Originally from Lisburn, Mark is a former Civil Servant who accepted Jesus as his Saviour through the personal evangelism from his friend, Eddie, with whom he had grown up.
Taking up the story, Mark said: “We had a conversation one evening and I don’t remember much of it except for one thing that has never left me. Eddie told me: “Mark, do you know that if you were the only person alive, God would still have sent Jesus to die on the Cross to take away your sin His love is so strong.”
Eddie’s words had a real impact on Mark. As he knelt by his bedside that night, he prayed what he described as ‘a terrible prayer’ where he challenged God to ‘show himself because he needed something.’
From that moment on, Mark became a new creation in Christ and his life went down an unexpected road.

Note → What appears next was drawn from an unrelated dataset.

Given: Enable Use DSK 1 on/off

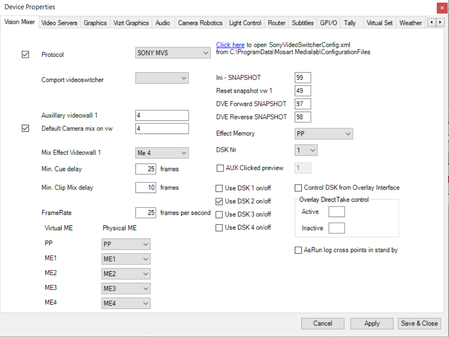Looking at the screenshot, I should 219,188.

He remembered: “Until that point, I was quite happy in my job and had been promoted a couple time times. Then, the joy of going to work evaporated overnight and, for a while, I couldn’t work out what was going on.”
“So I went to see my Minister, who was a lovely, Godly man called Rev. John McCammon. He told me that we could test the call and over a period of time, doors opened for me that I could never have expected.”
Eventually, Mark found himself at Oakhill Bible College in London. One of his fellow students there was Dungannon man, Derek Kerr, who is Vicar of the Parishes of Drummal, Duneane and Ballyscullion, near Randalstown.
Talking about the wonderful experience he had in the Godly environment at Oakhill and his ‘call’ to pulpit ministry, Mark went on to say: “We were all put in small groups when we were in Bible College looked after by various lecturers. Mine was a lovely man from Chicago, a Lutheran Church History Lecturer called Rudolph (Rudi) Heinz.”
He added: “Rudi and his wife, Mildred took me and another four or five fellas and girls in and it was really through praying with and talking to Rudi and Mildred that they began to discern that there was a possible on my life to enter the ministry of the Church.”
“Again, I didn’t trust myself and I still don’t really trust my own feelings I wanted to test that before God and let His sovereignty be the deciding factor.”
Courageously, Mark did this by writing to all the Church of England Bishops and eventually was invited to meeting with the Bishop of St. Alban’s.
Subsequently, he was successful in the selection process for that diocese who agreed to sponsor the rest of his time at college and give him a Curacy to complete his training when he finished his studies.
After graduating, Mark gained fantastic experience working at St. James’, Muswell Hill before becoming a Curate at Church of England congregation in Bedford town.
God then used the tragic events at Enniskillen on Remembrance Day 1987 to call Mark and his wife back to home shores.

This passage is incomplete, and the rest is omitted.